Showing 1 results

Archival description
Letter from Charles Lyell
Add. MS a/208/114 · Item · 3 Dec. [1831]
Part of Additional Manuscripts a

2 Raymond Buildings, Gray's Inn - CL was surprised and complimented that WW had already read the 300 pages he had sent him ['Principles of Geology', volume 2, 1832]: 'Recollect that all I have hitherto said against catastrophe is little else than dogmatizing to one who has not seen or read of the evidences which forced me against all my prepossessions to adopt my present creed...I hope you will be an umpire on this question, and therefore restrict yourself for a time to the ample subject of the evidence of organic changes already left you and reject as not yet proved, or attempted to be proved whatever advance respecting the slowness and uniformity of geological changes'. WW may be convinced by the next three chapters.

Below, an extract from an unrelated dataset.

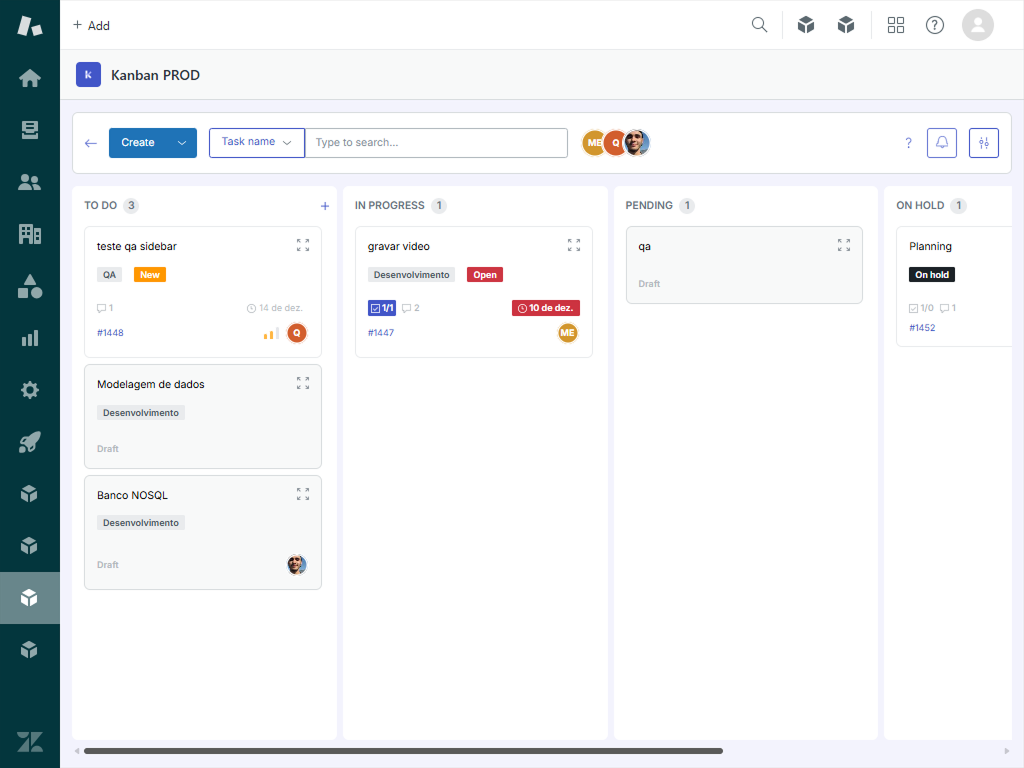Select the Kanban PROD board header
The width and height of the screenshot is (1024, 768).
coord(157,74)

CL has found that 'Hoffman [Friedrich Hofmann?] sent from Sicily an account of the country to which I owe my conversion just when von Dechen [Heinrich von Dechen], Miterlisch [Eilhard Mitscherlich?], and Von Hoff [Karl E A von Hoff?] were reading my book and to this I attribute the now favourable reception of my doctrine at Berlin'. Hoff has reviewed CL at length - an expose of his views as opposed to a critique. 'Dechen writes to Murchison [Roderick Murchison] 'Conybeare's [William Conybeare] reply in the annals is the work of a learned and able divine in support of a lost cause''.